FDA on Software That Isn ’t a Medical Device

The 21st Century Cures Act of 2016 (Cures) had many provisions including defining what kinds of software are medical devices, and some specific kinds of software that are not, and which therefore weren’t subject to FDA regulation. Cures then directed the FDA to look into those that are not and report if they presented a public health problem. The FDA has now released  such a report. Curiously the report is based only on information published after the passage of Cures through July 31, 2018 so that what was known before passage or after the given date is not considered. I would not suggest to any student that they follow this bibliographic method if they wanted their work to have any meaning. Another curiosity of the report, which may be related to the limited scope, is that “cybersecurity” is not mentioned, not even once.

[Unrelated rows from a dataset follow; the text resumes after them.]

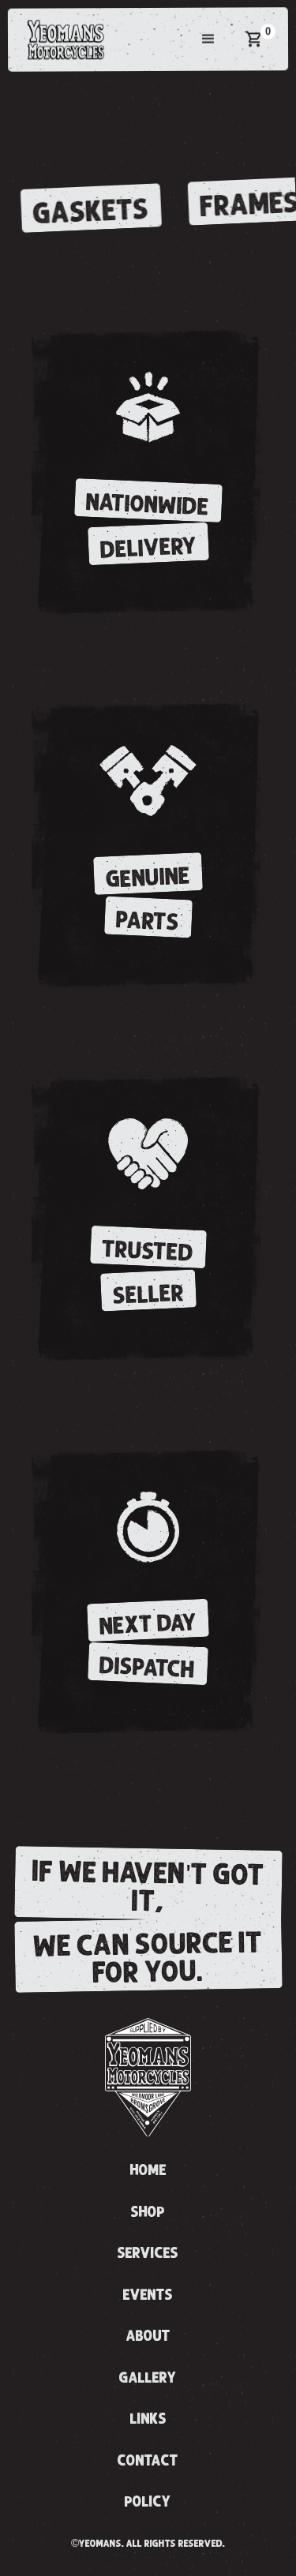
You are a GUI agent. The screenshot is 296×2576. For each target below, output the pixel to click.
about (148, 2336)
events (148, 2295)
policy (148, 2502)
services (148, 2253)
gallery (148, 2378)
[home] (62, 39)
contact (148, 2460)
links (148, 2419)
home (148, 2170)
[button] (208, 39)
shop (148, 2212)
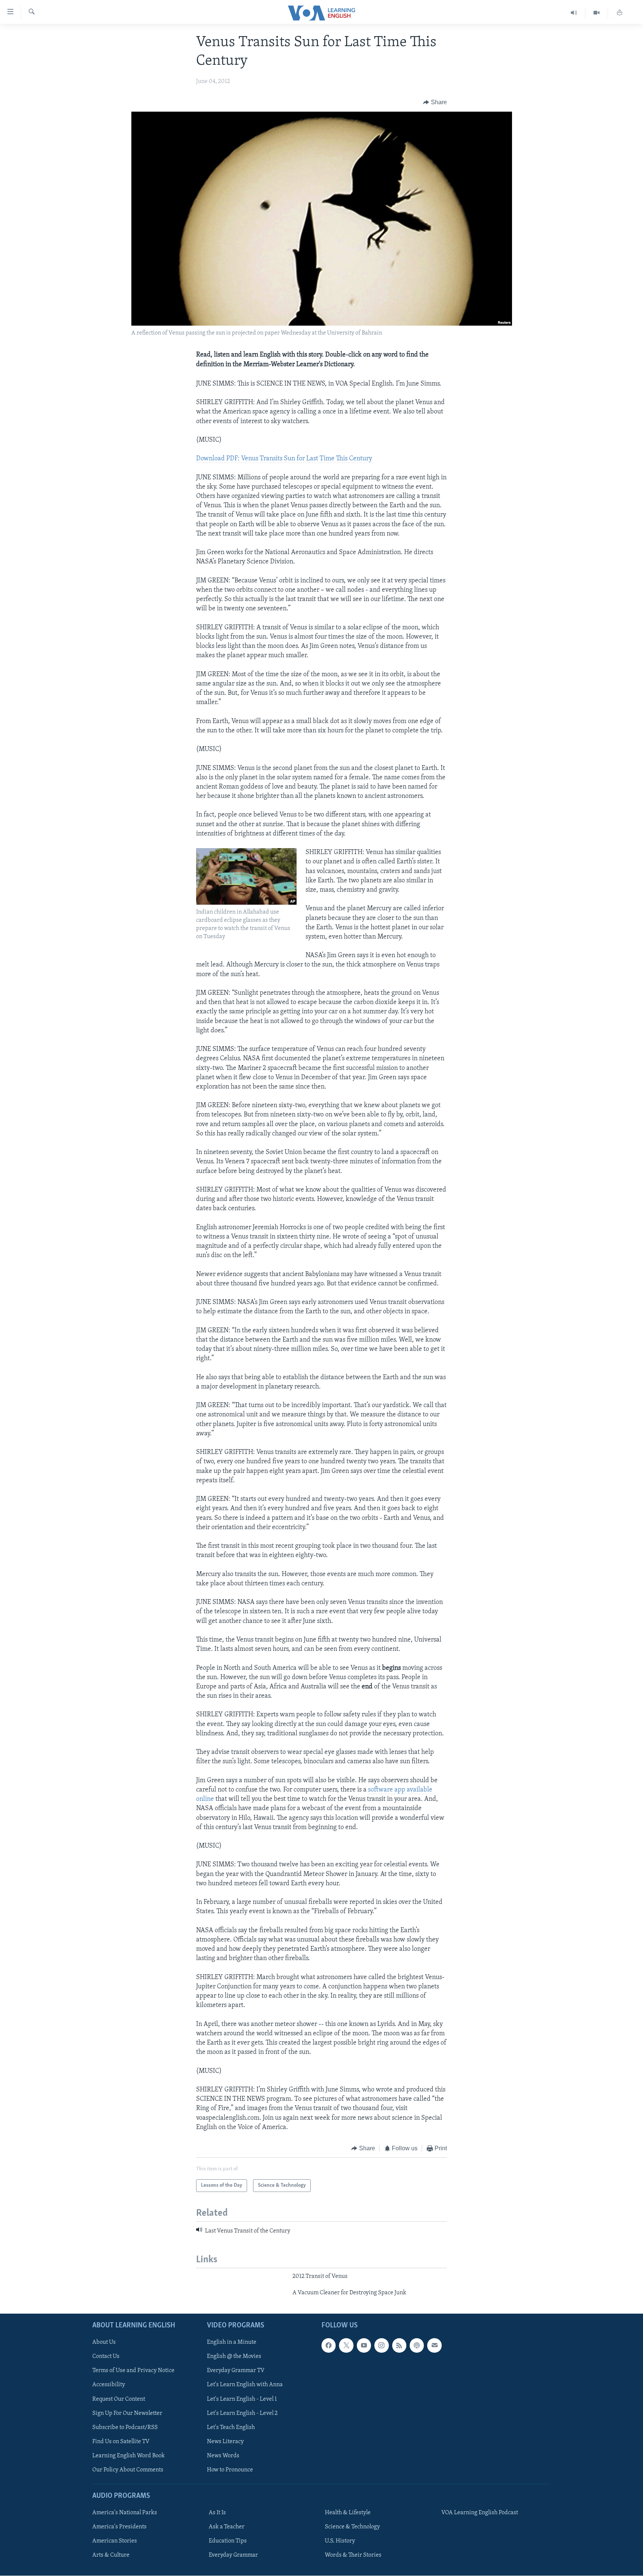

The five expressly excluded types of software are: (1) administrative support of a health care facility; (2) software promoting a healthy lifestyle and unrelated to the diagnosis, cure, mitigation, prevention, or treatment of a disease or condition; (3) electronic patient records which do not interpret or analyze such records, (4) transferring, storing, converting formats, or displaying medical data but not interpreting that data; and (5) certain types of clinical decision support (CDS), a type of AI. For each of these 5 areas the report provides a brief overview of potential and reported issues, and a “best practices” for managing the associated ...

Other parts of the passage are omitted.